Automating Repetitive Tasks

The other prong of the solution is automation – using technology (AI, robotics, software) to perform work that previously required employees. If you can’t hire enough people, reduce the need for people in the first place. This trend is visible across supply chain functions. A 2024 survey of 1,000 logistics decision-makers found 76% are facing notable labor shortages, and over half (54%) are responding by automating non-value-added, repetitive tasks to improve worker productivity. Automation takes many forms. In warehouses, autonomous mobile robots shuttle goods to human pickers, meaning each picker can handle more orders (filling the gap of missing staff). On the road, route optimization software (like dynamic dispatch systems) can enable one planner to schedule many more deliveries than before. In the back office, RPA bots process invoices or update TMS records far faster than a human, reducing the number of clerks required.

 

Real-world example

Delivery companies cite route optimization as a key tool to mitigate driver shortages – by using AI to eliminate unnecessary miles and idle time, each driver’s route is more efficient, so fewer drivers can handle the same volume. Indeed, among companies considered “leaders,” 63% had partially or fully deployed route optimization software to boost labor productivity. Another example is shipment tracking: without automation, answering “Where’s my freight?” queries can eat up countless employee hours on calls and emails. Automation fixes that through real-time tracking portals and automated notifications. In fact, 53% of companies have implemented automated real-time tracking for shipments – the top choice to improve productivity of logistics knowledge workers and reduce manualeffort. These technologies let the existing staff focus on exception management rather than routine status updates.

 

Complementary, Not Competing

Offshoring and automation often go hand in hand. Implementing automation requires skills (e.g. data analysis, IT maintenance) that might be scarce in-house, but you can offshore those functions to specialists who monitor and tweak your AI systems. Meanwhile, by automating part of a process, you make the jobs of your offshore team more high-value and interesting, which can improve retention. The goal is to reallocate human talent – local or offshore – to the tasks that truly require creativity, problem-solving, and relationship management, while automating the rote work. This symbiosis helps address the talent shortage by both creating “digital workers” (through AI) and leveraging human workers wherever they are available.

 

Upskilling and Retention

It’s worth noting that alongside these strategies, leading logistics companies are also upskilling their existing workforce to handle new tech. But offshoring and automation relieve pressure during the upskilling transition. With repetitive tasks automated or sent to an outsourced team, your core employees can spend time learning to manage advanced systems or focusing on strategic initiatives, which also improves job satisfaction and retention. This addresses one root cause of the talent crunch: people leaving due to burnout or lack of growth opportunities. By freeing them from drudgery, they’re more likely to stay and evolve with the company.

In summary, the logistics talent shortage is a multifaceted challenge requiring a multifaceted response.

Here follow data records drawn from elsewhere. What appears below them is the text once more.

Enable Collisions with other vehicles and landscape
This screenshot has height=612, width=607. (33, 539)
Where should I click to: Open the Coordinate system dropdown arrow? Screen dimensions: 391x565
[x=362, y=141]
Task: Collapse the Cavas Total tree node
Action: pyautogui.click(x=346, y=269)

Global talent offshoring injects much-needed manpower and skills into freight operations at a time when local labor is scarce. Automation amplifies the productivity of each worker and reduces total headcount needs for routine roles. Companies that aggressively employ these tactics are weathering the talent crisis more effectively. A late-2023 report confirmed the approach: 76% of surveyed firms acknowledged shortages, and a majority are investing in tech and altering workforce strategies (like flexible hiring) to cope. Those that hesitate risk being left understaffed and unable to meet customer expectations. By contrast, a freight company that has an outsourced operations center handling night shifts and an AI-driven TMS automating load assignments can operate with a leaner, more resilient team. The bottom line: Offshoring and automation are not about replacing your people – they’re about ensuring all necessary work gets done in a tight labor market, and positioning your company to continue growing even when human resources are in short supply.